Il aurait été si simple de dire: calmons-nous, mes amis, respirons par le nez, ce n'est pas une fenêtre givrée qui va mettre en péril la cohabitation paisible avec les immigrants, pas plus que la culture de la majorité.
Il aurait été plus utile de clore ce débat empoisonné en une phrase: le Québec est une société égalitaire dont les institutions sont laïques et qui a le français comme langue officielle.
Ça, c'est non négociable. Le reste, on en parle, calmement. Parfois, on accommode, parfois non, comme on le fait déjà tous les jours sans que cela ne dérange personne.
Il s'est dit un certain nombre de bêtises sur la question des accommodements raisonnables depuis un an au Québec, mais il s'est aussi dit des choses brillantes. Notamment cette phrase d'un rabbin (j'oublie son nom, désolé) un soir de débat à TVA, le printemps dernier: «Il est normal que les communautés culturelles vous demandent parfois des accommodements, mais il est aussi normal que vous disiez non si vous n'êtes pas d'accord.»
Voilà, tout est dit. Sauf que, malheureusement, on va continuer d'en parler pendant des mois.
Les plus optimistes diront que cette commission aura finalement du bon parce qu'elle permettra de faire sortir le «méchant». Malheureusement, le ton des débats depuis quelques mois laisse plutôt craindre que l'on va sombrer dans le «freak show».
Ce qui est navrant de l'exercice, c'est que sous prétexte de donner la chance aux citoyens de s'exprimer, on se tape les envolées racistes qui n'ont rien à voir avec ce que l'on vit quotidiennement au Québec, une société tolérante et somme toute équilibrée.

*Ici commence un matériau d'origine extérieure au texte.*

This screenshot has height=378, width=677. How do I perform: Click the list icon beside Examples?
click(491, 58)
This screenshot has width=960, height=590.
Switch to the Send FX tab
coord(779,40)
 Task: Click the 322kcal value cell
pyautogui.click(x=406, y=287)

Faut-il vraiment, au nom de la démocratie, écouter des âneries que l'on condamnerait autrement, du genre: «Je suis obligé d'endurer les musulmans.» Le genre de propos que tout journal responsable refuse de publier dans ses pages du courrier des lecteurs.

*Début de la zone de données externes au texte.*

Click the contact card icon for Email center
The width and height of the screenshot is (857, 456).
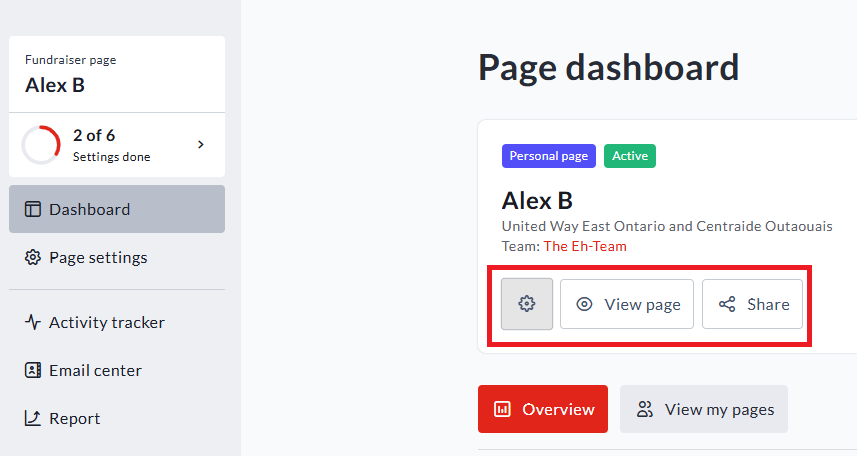point(33,370)
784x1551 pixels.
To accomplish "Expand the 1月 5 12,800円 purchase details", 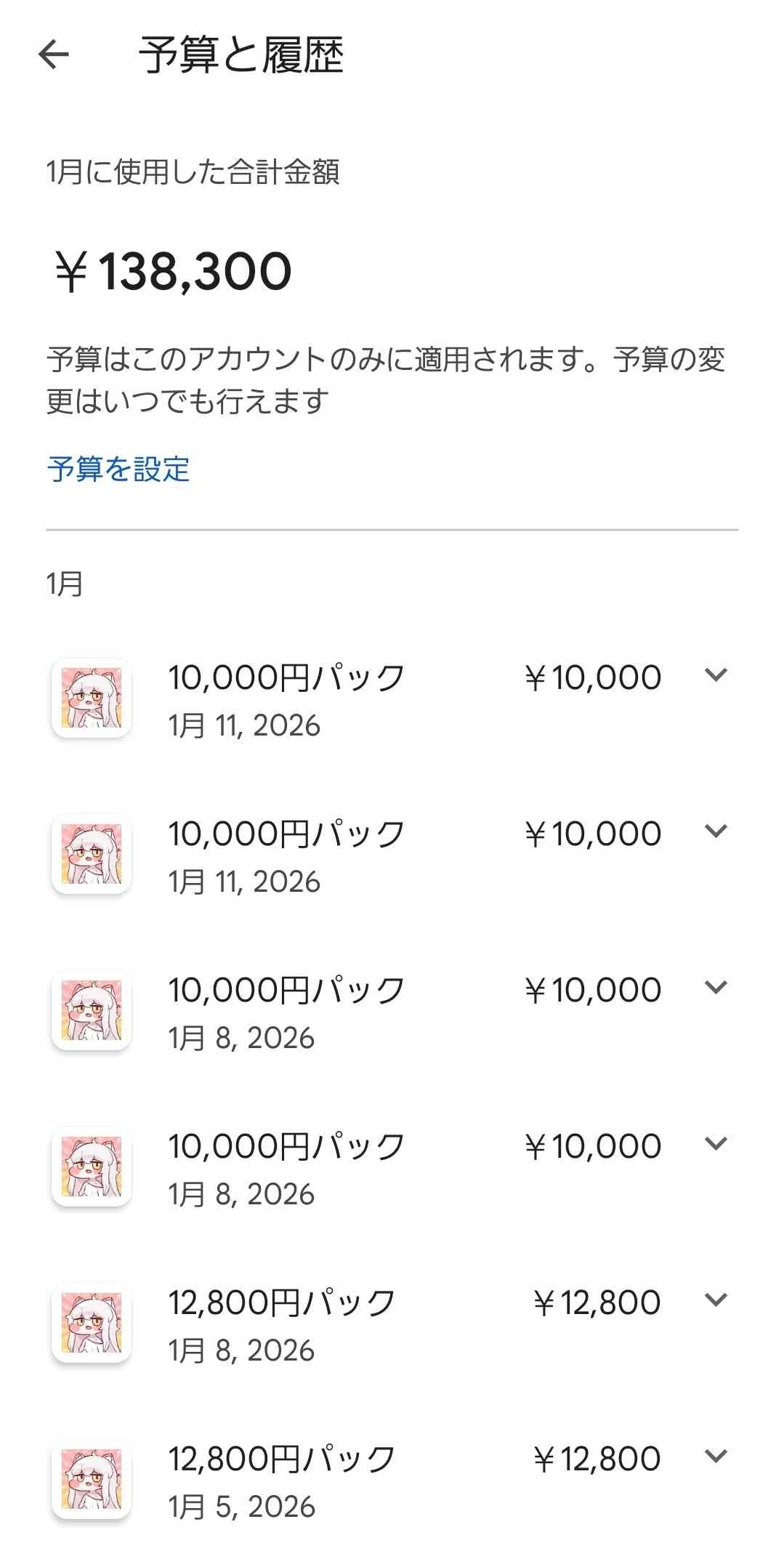I will [716, 1457].

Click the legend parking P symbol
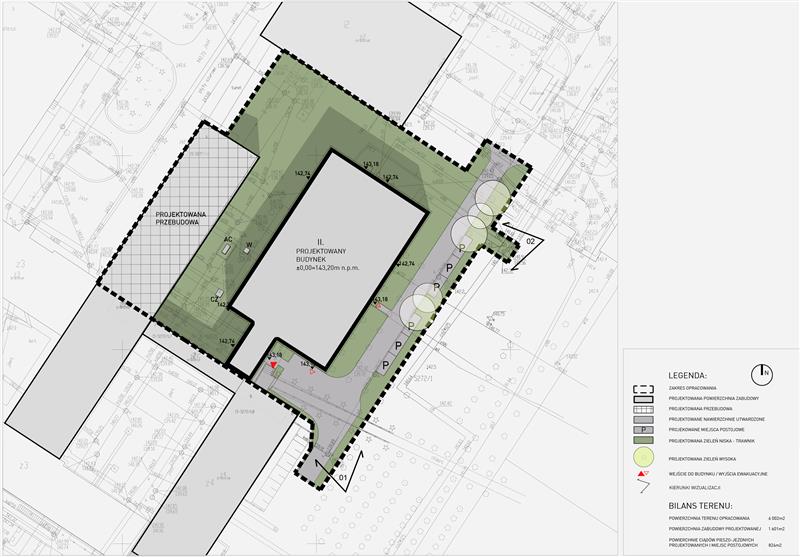(644, 428)
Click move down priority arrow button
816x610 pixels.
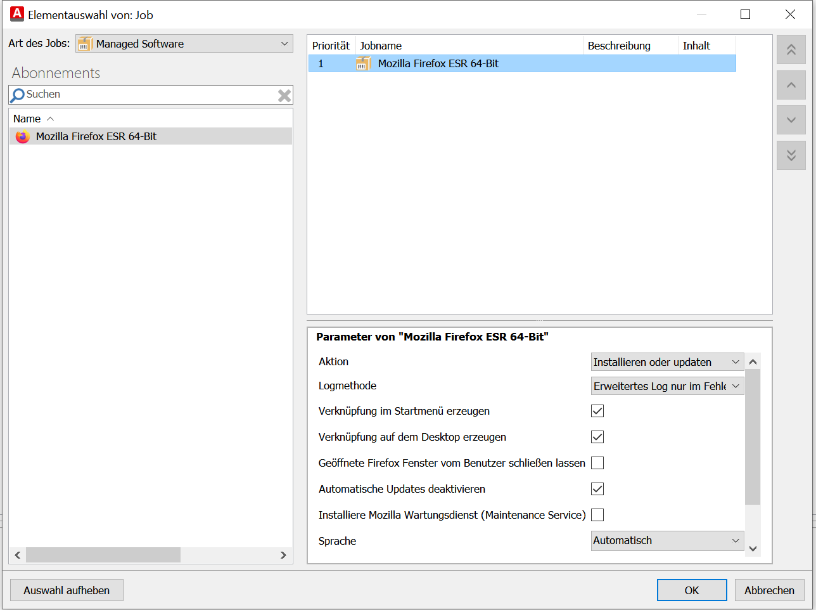[x=791, y=120]
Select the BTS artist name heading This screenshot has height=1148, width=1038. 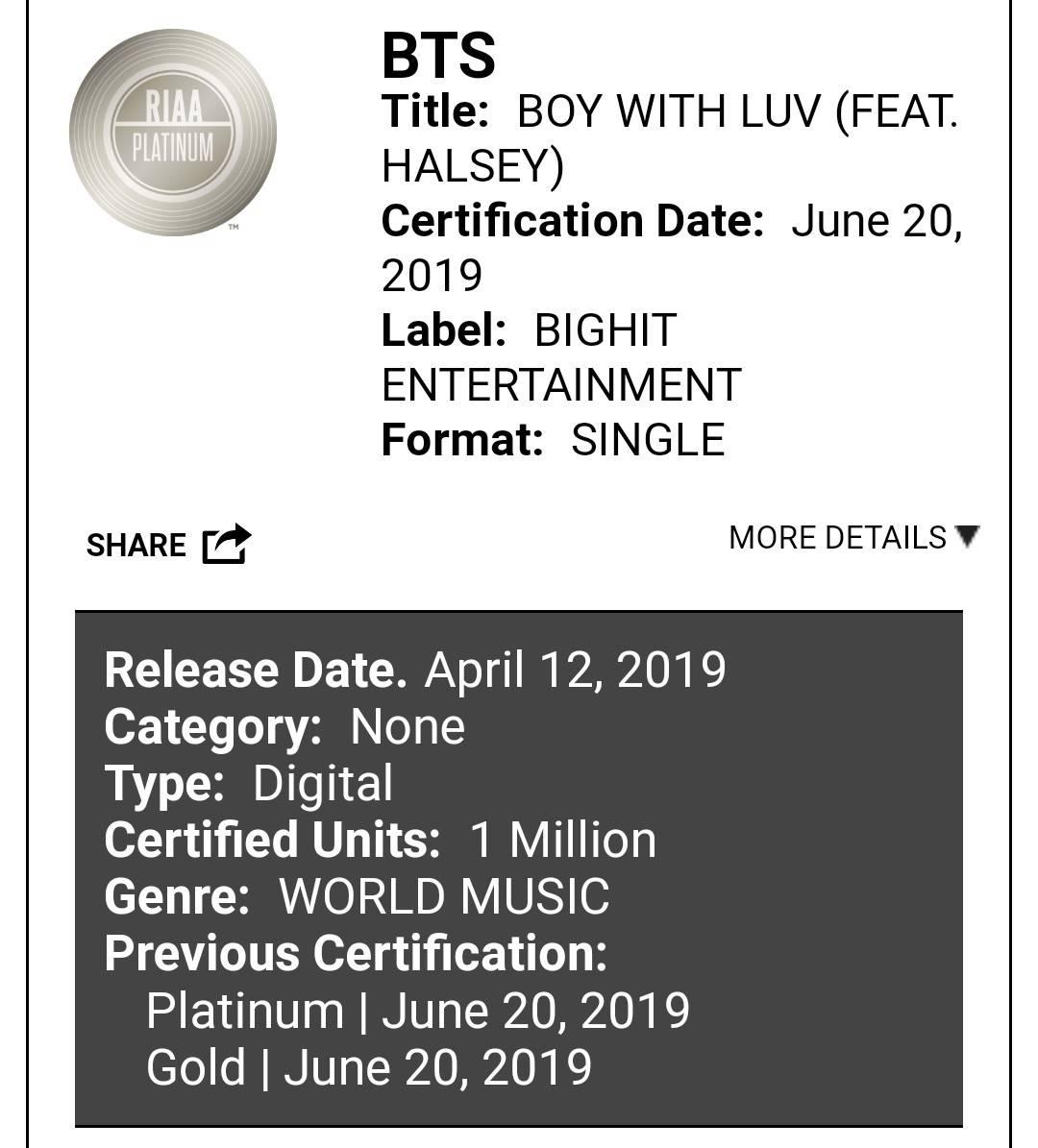click(438, 56)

Ferait-on une commission sur la situation des homosexuels pour entendre des homophobes maugréer contre les «tapettes» ? Ou sur la condition féminine pour permettre aux machos de déblatérer contre les femmes?
Un autre exemple, l'autre soir à Gatineau, cet homme qui vient demander au micro pourquoi il y a à Montréal un hôpital qui porte le nom d'«Hôpital juif» ? Réponse: pour la même raison qu'il y en a un autre, quelques centaines de mètres plus loin, qui s'appelle l'hôpital Sainte-Justine. Pour des raisons culturelles, historiques, pour des raisons de cohabitation.
Et puis, où est le problème au juste? La dernière fois que je suis allé faire soigner une vilaine blessure de course à pied au «Jewish», personne ne m'a demandé de porter une kippa. Pas plus que je dois réciter le Notre Père quand je vais voir le nouveau-né d'un couple d'amis à Sainte-Justine.
Dans le grand laboratoire vivant que représente une société comme la nôtre, il y a des éprouvettes qu'il vaut mieux ne pas trop brasser, et c'est précisément ce que fait cette commission.
Surtout qu'au-delà de quelques décisions douteuses de certaines institutions, la dernière étant celle d'Élections Canada sur le vote voilé, et au-delà des manchettes catastrophe, la cohabitation au Québec est, faut-il le rappeler, paisible et équilibrée.
Remarquez, la table était mise par les commissaires Bouchard et Taylor eux-mêmes, qui ont lancé leurs travaux en parlant d'une majorité qui a peur de ses minorités, de crise identitaire au Québec ou de notre religion qui a pris le bord.
En écoutant les premiers moments de cette commission, c'est Jean Charest qui a dû avoir une montée d'anxiété. Avec raison. Regardez le calendrier de la commission: consultations publiques les quatre prochains mois (oui, quatre! On n'a pas fini d'en entendre des vertes et des pas mûres) et remise du rapport en mars 2008. Donc, le gouvernement Charest est coincé avec les accommodements raisonnables jusqu'au printemps, au grand plaisir de Mario Dumont. M. Charest aurait voulu s'acheter des problèmes qu'il n'aurait pas fait mieux.